» **Texte extrait**
-----

Le tout premier Tour de France féminin est organisé en 1984 dans une période où tout semble possible aux organisateurs. Ils ont su lever tous les obstacles logistiques et les barrages psychologiques pour rendre possible une course s’inscrivant dans le Tour de France. L’image de Marianne Martin sur le podium, aux côtés de Laurent Fignon, portant le même jaune de la victoire, est à ce point éloquente qu’on en oublie presque les différences de traitement entre les deux pelotons.
Marianne Martin remporte le premier Tour de France féminin, celui de 1984.
Le Tour de France féminin : précisions
Même si c’est son histoire qui nous intéresse, certaines précisions méritent d’être données pour situer sa performance dans le contexte plus global du “Tour de France”.

-----

» **Données affichées**
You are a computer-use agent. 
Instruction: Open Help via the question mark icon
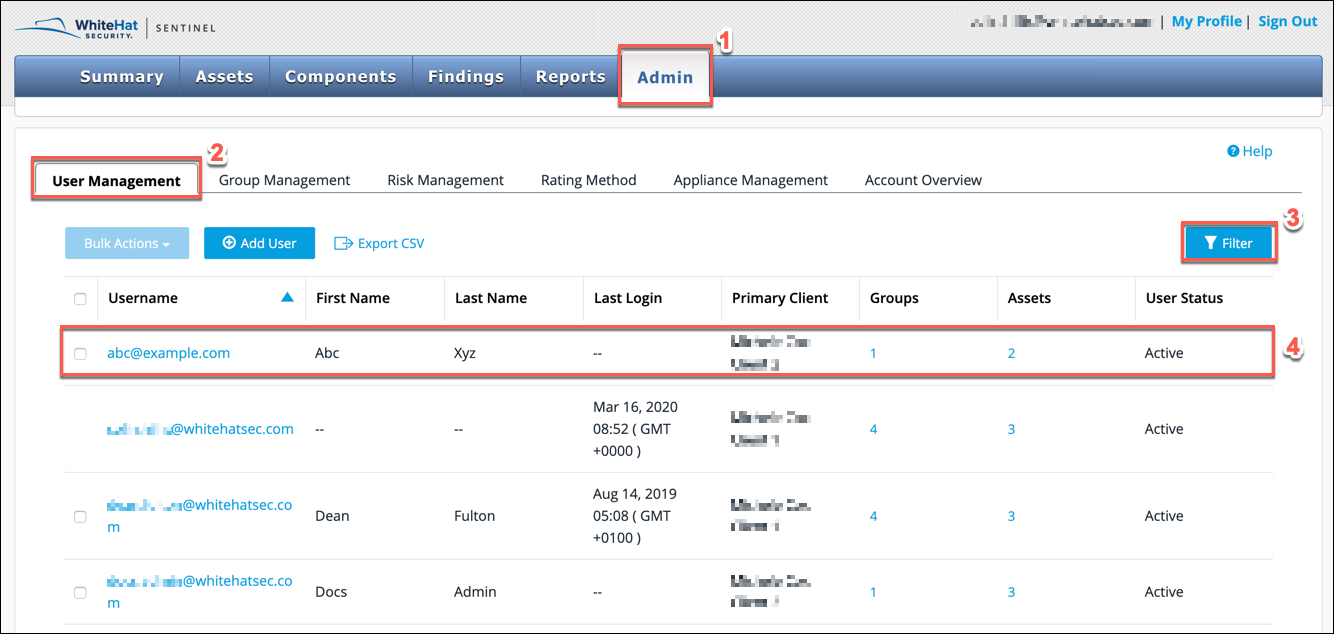[1233, 151]
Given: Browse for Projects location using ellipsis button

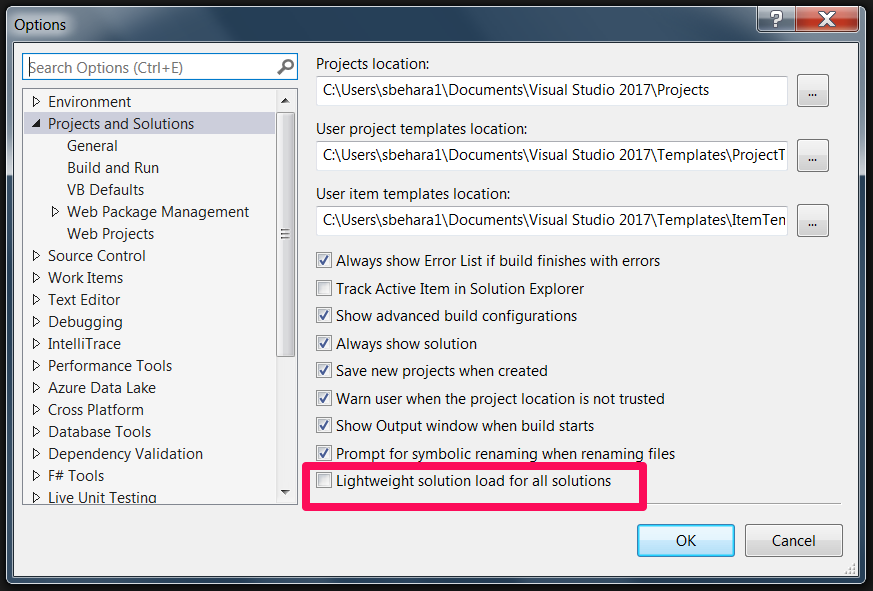Looking at the screenshot, I should click(x=813, y=90).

-----

» **Travail demandé**
Mettez en anglais cette phrase du texte extrait : « Marianne Martin remporte le premier Tour de France féminin, celui de 1984. » Basez-vous seulement sur le texte extrait.

» **Réponse écrite**
Marianne Martin wins the first women's Tour de France, the one held in 1984.